Daneben besteht das Pilotprojekt aus zahlreichen Informationsangeboten, die so unterschiedliche Bereiche wie Öffnungszeiten von Stellen der Berliner Verwaltung bis hin zu Kleinanzeigen abdecken. An dem Pilotprojekt sind neben der Telekom öffentliche und private Rundfunksender und andere Unternehmen aus dem Medienbereich beteiligt.

Ziel des Pilotprojekts in der gegenwärtigen Phase ist in erster Linie die Erkundung verschiedener Möglichkeiten zur technischen Realisierung derartiger Dienste. Der Berliner Datenschutzbeauftragte hat sich entschlossen, an dem Pilotversuch teilzunehmen, um bereits bei der Entwicklung solcher Technologien auf eine Berücksichtigung des Datenschutzes zu dringen.

Die aus unserer Sicht zentrale Gestaltung der Abrechnungsverfahren ist bislang noch völlig offen.

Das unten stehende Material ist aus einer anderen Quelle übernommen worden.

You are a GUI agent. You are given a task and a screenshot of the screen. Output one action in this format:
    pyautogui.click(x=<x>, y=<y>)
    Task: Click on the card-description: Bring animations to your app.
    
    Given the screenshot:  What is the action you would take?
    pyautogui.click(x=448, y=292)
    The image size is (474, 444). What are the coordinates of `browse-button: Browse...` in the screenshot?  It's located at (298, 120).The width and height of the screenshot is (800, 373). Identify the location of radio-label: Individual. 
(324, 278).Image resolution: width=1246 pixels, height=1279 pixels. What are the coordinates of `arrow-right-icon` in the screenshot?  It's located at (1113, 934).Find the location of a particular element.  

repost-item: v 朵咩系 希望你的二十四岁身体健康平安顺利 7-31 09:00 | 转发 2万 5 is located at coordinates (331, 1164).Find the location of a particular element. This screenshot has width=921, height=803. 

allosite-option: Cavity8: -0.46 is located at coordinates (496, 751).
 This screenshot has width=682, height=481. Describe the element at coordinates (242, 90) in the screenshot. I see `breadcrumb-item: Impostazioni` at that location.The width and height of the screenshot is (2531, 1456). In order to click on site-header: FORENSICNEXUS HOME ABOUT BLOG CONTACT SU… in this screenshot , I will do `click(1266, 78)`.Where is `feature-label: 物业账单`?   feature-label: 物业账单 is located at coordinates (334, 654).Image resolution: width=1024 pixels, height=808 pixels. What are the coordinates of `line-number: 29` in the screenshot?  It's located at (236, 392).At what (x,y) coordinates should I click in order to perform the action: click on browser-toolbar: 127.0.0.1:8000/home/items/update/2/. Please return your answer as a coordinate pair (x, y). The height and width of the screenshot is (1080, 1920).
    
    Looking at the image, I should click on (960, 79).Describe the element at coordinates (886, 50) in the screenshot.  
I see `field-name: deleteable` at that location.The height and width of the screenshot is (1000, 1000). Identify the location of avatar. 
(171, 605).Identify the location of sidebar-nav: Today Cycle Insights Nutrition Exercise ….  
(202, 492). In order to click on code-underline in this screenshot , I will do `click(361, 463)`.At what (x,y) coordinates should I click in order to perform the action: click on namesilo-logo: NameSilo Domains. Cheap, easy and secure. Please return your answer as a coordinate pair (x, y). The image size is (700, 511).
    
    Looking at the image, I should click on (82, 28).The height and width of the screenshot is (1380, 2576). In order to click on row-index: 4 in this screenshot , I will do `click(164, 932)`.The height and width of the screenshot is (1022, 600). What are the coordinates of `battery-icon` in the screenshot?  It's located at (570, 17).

Das liegt vordergründig daran, daß im Berliner Pilotprojekt alle Angebote gebührenfrei sind. Aber auch der Umstand, daß jeder Tastendruck der einzelnen Teilnehmer an diesem Projekt anschlußbezogen registriert wird, ist allenfalls für die jetzt zu Ende gehende Versuchsphase, nicht aber für den späteren flächendeckenden Echtbetrieb akzeptabel. Notwendigkeit ist eine datenschutzfreundliche Gestaltung der Nutzung und Abrechnung derartiger Dienstleistungsangebote.

Unterdessen ist zwischen dem Datenschutzbeauftragten der Telekom, dem Bundesbeauftragten für den Datenschutz und den Landesdatenschutzbeauftragten derjenigen Länder, in denen Pilotprojekte der Telekom stattfinden, ein regelmäßiger Erfahrungsaustausch vereinbart worden.